Type 3 classification indicates minimal thermal processing after the initial formation of chondrules in the solar nebula. Individual chondrules show varying sizes and textures, reflecting different formation conditions for each spherical inclusion. The matrix surrounding these chondrules contains fine-grained silicate material that has not undergone the recrystallization seen in higher petrologic types. Boundaries between chondrules and matrix remain sharp rather than gradational.

The LL designation reflects iron content below 19% by total mass and very low metal abundance compared to other ordinary chondrite groups. This compositional difference affects the specimen's density, magnetic properties, and visual characteristics. Metal grains present in the matrix appear as small scattered inclusions rather than the more abundant distribution seen in H or L chondrites.

Scientific context

Ordinary chondrites represent the most abundant meteorite type in collections worldwide, yet Type 3 specimens constitute only a fraction of observed falls. The unequilibrated nature of LL3 chondrites preserves information about solar nebula processes that operated approximately 4.56 billion years ago. Chondrules formed through rapid melting and cooling of dust particles in the protoplanetary disk, creating the spherical structures now frozen in the meteorite matrix.

The LL parent body experienced less thermal alteration than the parent bodies of equilibrated ordinary chondrites. This lower degree of metamorphism allowed original textures and mineral compositions to persist rather than homogenizing under elevated temperatures. Scientists study Type 3 chondrites to understand the initial building blocks of planetesimals and the conditions present during the earliest stages of solar system formation. Learn About Meteorites to explore the broader context of chondritic materials and their role in planetary science research.

Frequently asked questions

Is this meteorite authenticated? NWA 12009 is officially classified in the Meteoritical Bulletin as an LL3 ordinary chondrite. The Meteoritical Bulletin entry: NWA 12009 documents the classification, find circumstances, and petrologic characteristics. Each specimen includes a certificate of authenticity verifying its classification and origin.
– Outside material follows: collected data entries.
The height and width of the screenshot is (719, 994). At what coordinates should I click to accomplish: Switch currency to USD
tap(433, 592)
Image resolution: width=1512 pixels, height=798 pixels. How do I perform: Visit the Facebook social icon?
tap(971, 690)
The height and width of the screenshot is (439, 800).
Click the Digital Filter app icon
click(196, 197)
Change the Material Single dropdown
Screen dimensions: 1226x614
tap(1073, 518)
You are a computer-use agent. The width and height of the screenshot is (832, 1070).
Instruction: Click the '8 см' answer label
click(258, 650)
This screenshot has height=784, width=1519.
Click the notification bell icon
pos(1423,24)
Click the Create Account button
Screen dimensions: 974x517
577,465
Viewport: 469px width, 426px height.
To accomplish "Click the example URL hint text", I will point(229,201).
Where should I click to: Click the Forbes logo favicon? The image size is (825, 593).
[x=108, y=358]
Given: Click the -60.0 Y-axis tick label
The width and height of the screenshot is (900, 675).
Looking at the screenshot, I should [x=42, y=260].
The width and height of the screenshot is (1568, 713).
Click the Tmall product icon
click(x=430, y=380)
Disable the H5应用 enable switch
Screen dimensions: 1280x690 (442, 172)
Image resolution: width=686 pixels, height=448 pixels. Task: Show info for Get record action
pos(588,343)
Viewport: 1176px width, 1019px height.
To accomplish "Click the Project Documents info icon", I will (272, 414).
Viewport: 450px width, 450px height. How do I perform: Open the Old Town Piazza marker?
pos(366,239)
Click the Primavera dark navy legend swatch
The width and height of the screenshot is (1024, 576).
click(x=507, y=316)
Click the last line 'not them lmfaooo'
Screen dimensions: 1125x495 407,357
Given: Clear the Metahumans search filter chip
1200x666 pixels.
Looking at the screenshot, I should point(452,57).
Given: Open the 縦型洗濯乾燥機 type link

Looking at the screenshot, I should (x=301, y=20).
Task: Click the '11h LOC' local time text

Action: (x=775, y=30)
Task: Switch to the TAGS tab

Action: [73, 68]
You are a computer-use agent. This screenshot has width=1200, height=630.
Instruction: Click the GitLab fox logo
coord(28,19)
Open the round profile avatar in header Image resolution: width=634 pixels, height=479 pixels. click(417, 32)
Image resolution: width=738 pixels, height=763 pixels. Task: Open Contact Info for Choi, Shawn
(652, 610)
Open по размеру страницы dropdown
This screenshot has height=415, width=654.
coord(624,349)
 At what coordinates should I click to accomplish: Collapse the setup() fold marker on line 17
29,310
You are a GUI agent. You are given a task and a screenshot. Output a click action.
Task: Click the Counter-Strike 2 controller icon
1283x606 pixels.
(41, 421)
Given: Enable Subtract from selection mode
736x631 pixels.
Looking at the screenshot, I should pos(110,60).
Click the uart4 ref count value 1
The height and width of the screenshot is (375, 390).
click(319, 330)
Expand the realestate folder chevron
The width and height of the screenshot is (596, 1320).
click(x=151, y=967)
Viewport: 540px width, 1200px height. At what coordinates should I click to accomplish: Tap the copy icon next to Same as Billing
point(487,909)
What does unequilibrated mean in meteorite classification? Type 3 chondrites are unequilibrated, meaning their mineral compositions vary from one chondrule to another rather than achieving chemical uniformity. This preservation of original heterogeneity indicates the parent body never heated sufficiently to allow minerals to equilibrate into consistent compositions throughout the rock. Higher petrologic types (4-6) show increasing degrees of thermal metamorphism and mineral equilibration.

What is included with this specimen? The listing includes the 16.91g polished slice and a certificate of authenticity documenting the classification and meteorite name. No display stand is included unless specifically noted in the product variant details.

How does the LL group differ from other ordinary chondrites? The LL group contains less than 19% total iron and very low metal content compared to L chondrites (20-25% iron) and H chondrites (25-31% iron). This compositional difference reflects distinct formation regions or conditions in the solar nebula. LL chondrites also show lower magnetic susceptibility due to reduced metal abundance.

Can I see chondrules on this polished slice? The polished surface reveals chondrule outlines and internal textures where the cutting plane intersects these spherical structures. Not all chondrules appear as perfect circles since the slice captures random cross-sections through the three-dimensional distribution of chondrules within the matrix. Viewing angle and lighting affect the visibility of individual features.

Building a chondrite collection

Type 3 ordinary chondrites occupy a specific niche in meteorite collections due to their primitive character and relatively limited availability compared to equilibrated types. The 16.91g mass provides sufficient surface area to examine chondrule textures while remaining accessible for collectors establishing reference collections of major meteorite groups. The slice format allows direct observation of internal structure without compromising the specimen through aggressive preparation.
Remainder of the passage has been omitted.